AIM OF THE EXERCISE –
After checking the listing below, say how many of its lines contain the string "Wood". Only the number is needed.

GIVEN DATA –
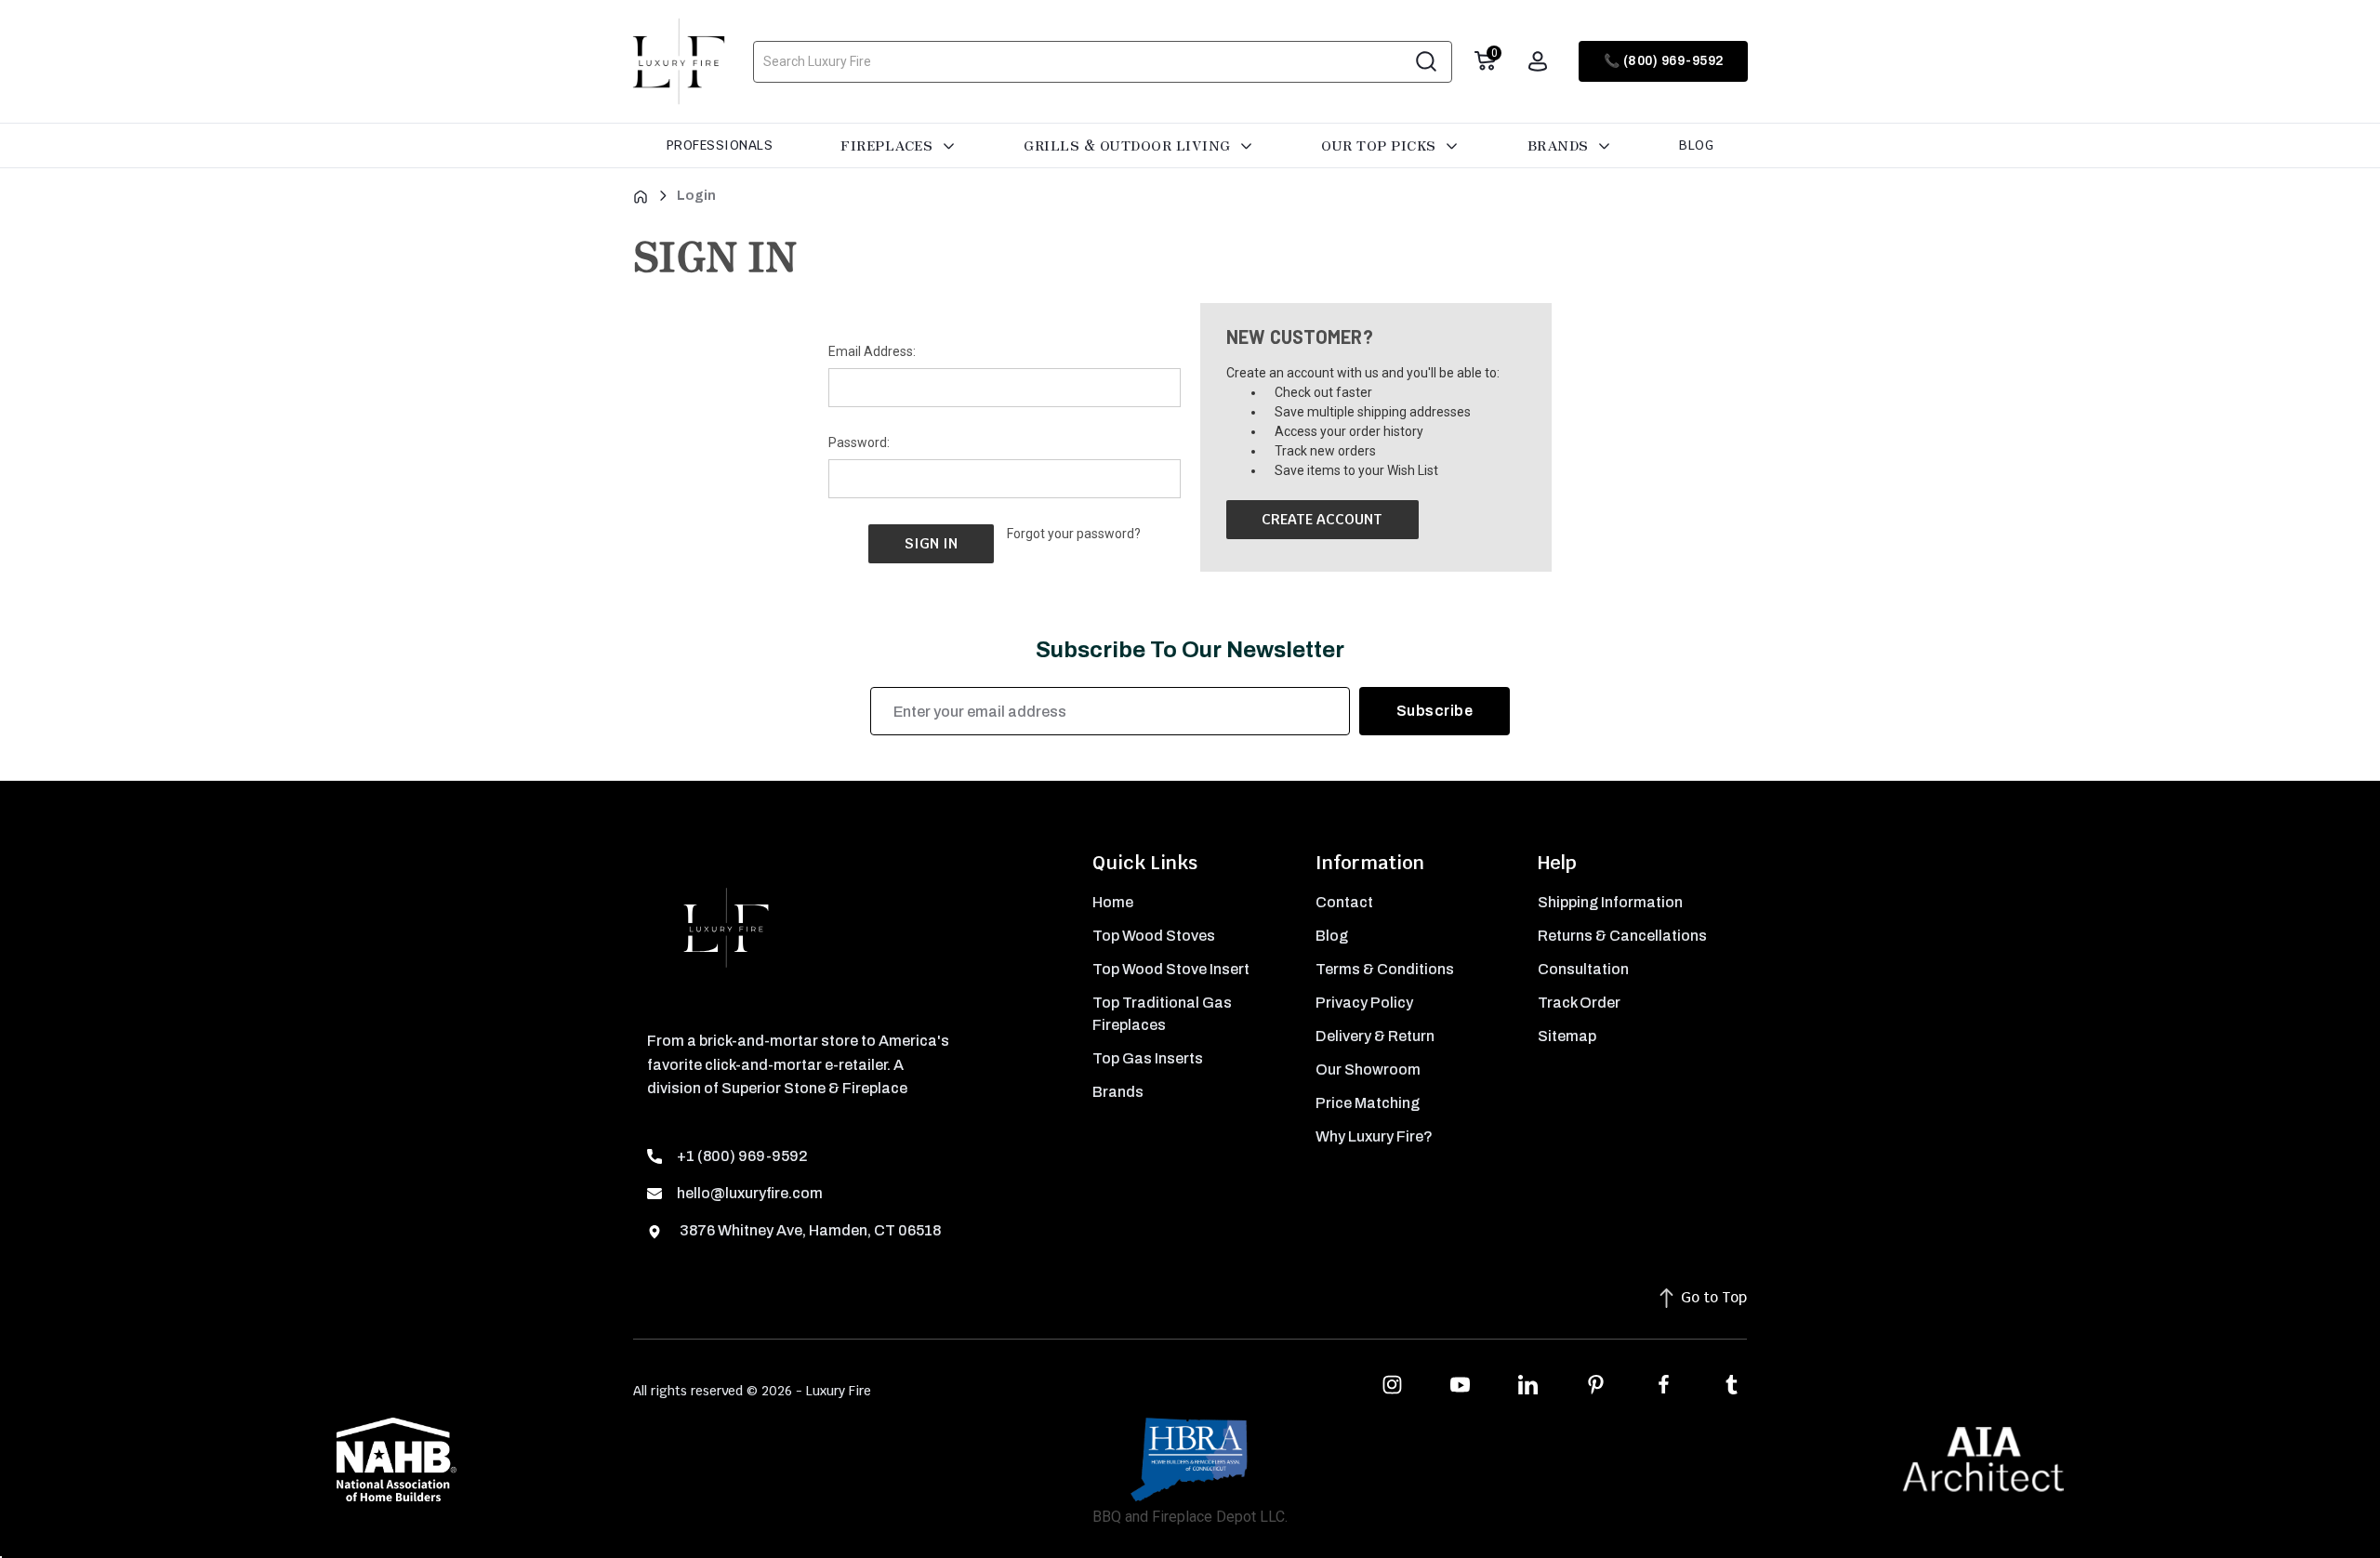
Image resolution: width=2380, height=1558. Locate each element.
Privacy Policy (1364, 1002)
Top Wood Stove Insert (1171, 969)
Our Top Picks (1380, 145)
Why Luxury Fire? (1374, 1136)
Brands (1560, 145)
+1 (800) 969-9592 (742, 1156)
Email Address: (872, 351)
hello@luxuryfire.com (750, 1193)
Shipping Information (1610, 902)
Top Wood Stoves (1153, 936)
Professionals (720, 145)
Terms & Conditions (1385, 969)
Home (1112, 902)
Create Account (1322, 519)
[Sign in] (1538, 61)
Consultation (1583, 969)
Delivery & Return (1375, 1036)
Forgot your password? (1074, 533)
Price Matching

ANSWER –
2